This article details advancements in our understanding of star and planet formation within galaxies, emphasising the transition from steady-state models to recognising the dynamic nature of the interstellar medium (ISM) in these processes
Modern astronomy has revealed that the Universe began in an extraordinarily simple state – almost perfectly uniform, with only minute fluctuations in density. Today, more than 13 billion years after the Big Bang, the cosmos is richly structured on every scale, from vast galaxy clusters down to stars, planets, and even complex organic molecules. In this cosmic hierarchy, galaxies – along with the stars and planets they contain – serve as fundamental building blocks. Understanding their origins and the physical processes that drive their evolution is one of the most significant challenges in contemporary astrophysics.
We are currently witnessing a paradigm shift in our understanding of galactic and stellar evolution. Earlier models typically assumed that galaxies like the Milky Way and their internal structures exist in a quasi-steady state, evolving slowly over long timescales.
However, it is now clear that the interstellar medium (ISM) – and the formation of stars and planets within it – is governed by highly dynamic, non-equilibrium processes. These span vast ranges of space, time, and energy, and are regulated by complex networks of feedback loops. To build a comprehensive model of the Galaxy, we must view it as a single, interconnected ecosystem (as illustrated by Figure 1) – an inherently nonlinear, far-from- equilibrium system that demands a statistical treatment, an extensive inventory of galactic environments, and an understanding of how these environments vary across scales.
From galaxies to solar systems: A multi-scale, multi-physics challenge
It is well established that galaxies host a continuous, complex cycle of matter and energy. At the heart of this cycle is the ISM – a turbulent, multi-phase medium whose flow patterns govern the rate and location of star and planet formation. Stars emerge in regions of the ISM that collapse under their own gravity, increasing in density by over 25 orders of magnitude and heating up by factors of millions. This process culminates in the ignition of nuclear fusion, marking the birth of a star.
Star formation is regulated by the intricate interplay between gravitational collapse and opposing forces such as supersonic turbulence, magnetic fields, radiation pressure, and thermal gas pressure. The gas’s thermodynamic evolution – shaped by the balance of heating and cooling processes – depends critically on chemical composition and the interaction between dust, gas, and the ambient radiation field.
Moreover, star formation does not occur in isolation. It is influenced by large-scale galactic dynamics, including spiral density waves and interactions with satellite galaxies. Feedback from newly formed stars – via radiation, stellar winds, and supernovae – plays a crucial role in shaping the ISM’s thermal and chemical state, thereby affecting future generations of star formation. This ongoing cycle also produces and redistributes heavy elements, which are essential for forming planets and complex molecules. Without this recycling of matter, the chemical diversity we observe on Earth and throughout the cosmos would not exist.
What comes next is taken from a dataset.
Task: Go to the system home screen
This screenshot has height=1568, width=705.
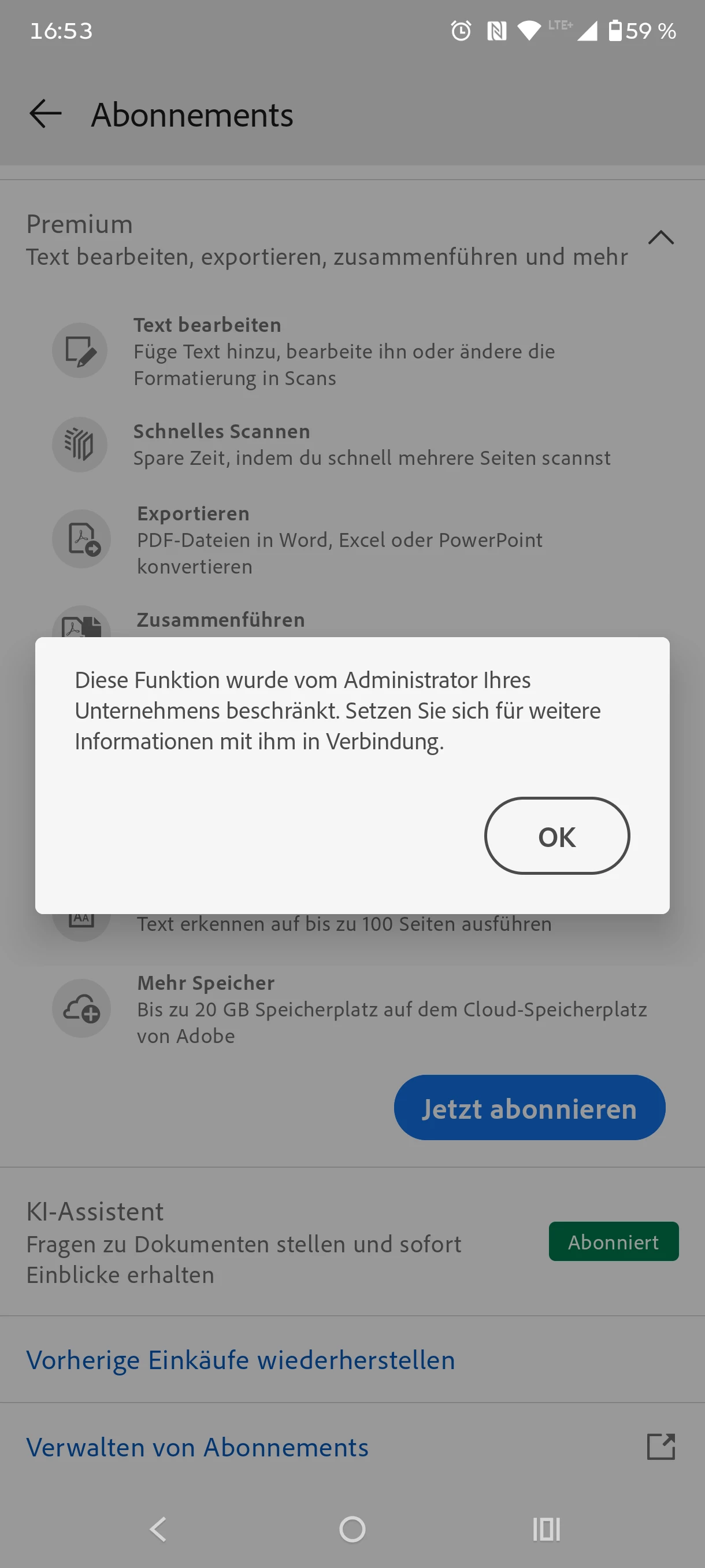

The need for multi-wavelength, multi-scale observations
Direct observations of the ISM remain a cornerstone of astrophysical research. These require cutting-edge facilities such as the Atacama Large Millimeter/submillimeter Array (ALMA) – currently the world’s most advanced radio interferometer – and space-based observatories like the James Webb Space Telescope, which can observe wavelengths inaccessible from the ground. Crucially, it is the combination of observations across multiple wavelengths, resolutions, and physical scales that provides the comprehensive diagnostics needed to unravel the physical and chemical conditions across different galactic environments. This is illustrated in the first two rows of Figure 1, which highlight several key structures: the galactic disk midplane (top row), spanning several hundred thousand light-years; molecular clouds, measuring hundreds of light-years; star-forming clumps, a few light-years across; and finally, planet-forming disks, only a few light-days in size.
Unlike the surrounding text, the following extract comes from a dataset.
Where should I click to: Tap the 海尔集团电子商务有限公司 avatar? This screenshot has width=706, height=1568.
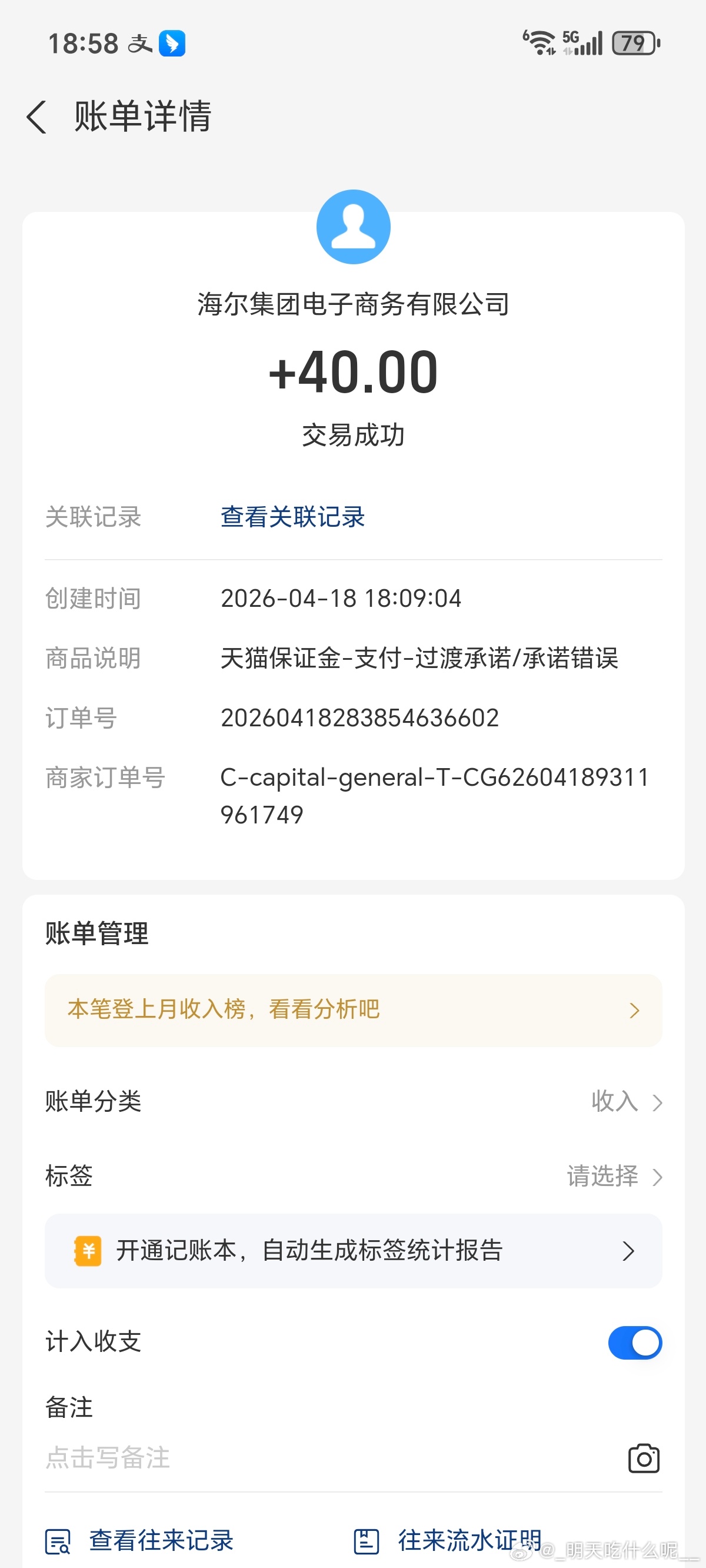point(353,227)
The role of high-performance numerical modelling
To fully capture the complexity of the Galaxy and interpret the complex, highly degenerated astronomical observations – from large-scale galactic dynamics down to circumstellar and protoplanetary disks – state-of-the-art numerical simulations are indispensable. Thanks to advances in high-performance computing, simulations can now incorporate a wide range of relevant physics, including gravity, turbulence, radiative transfer, magnetic fields, and chemical evolution.
One of the key challenges lies in bridging the enormous range of spatial scales – from hundreds of light-years down to fractions of an astronomical unit. This demands adaptive zoom-in techniques. Typically, a simulation begins with a large-scale model of an entire galaxy or star-forming region, computed at a resolution that balances physical accuracy with computational feasibility. Within these simulations, high-density regions – where star formation is likely to occur – can be identified and then re-simulated with much finer resolution. This local refinement drastically increases the number of computational elements in targeted regions, allowing for a detailed exploration of star and planet formation while maintaining the broader galactic context (see the last two rows of Figure 1).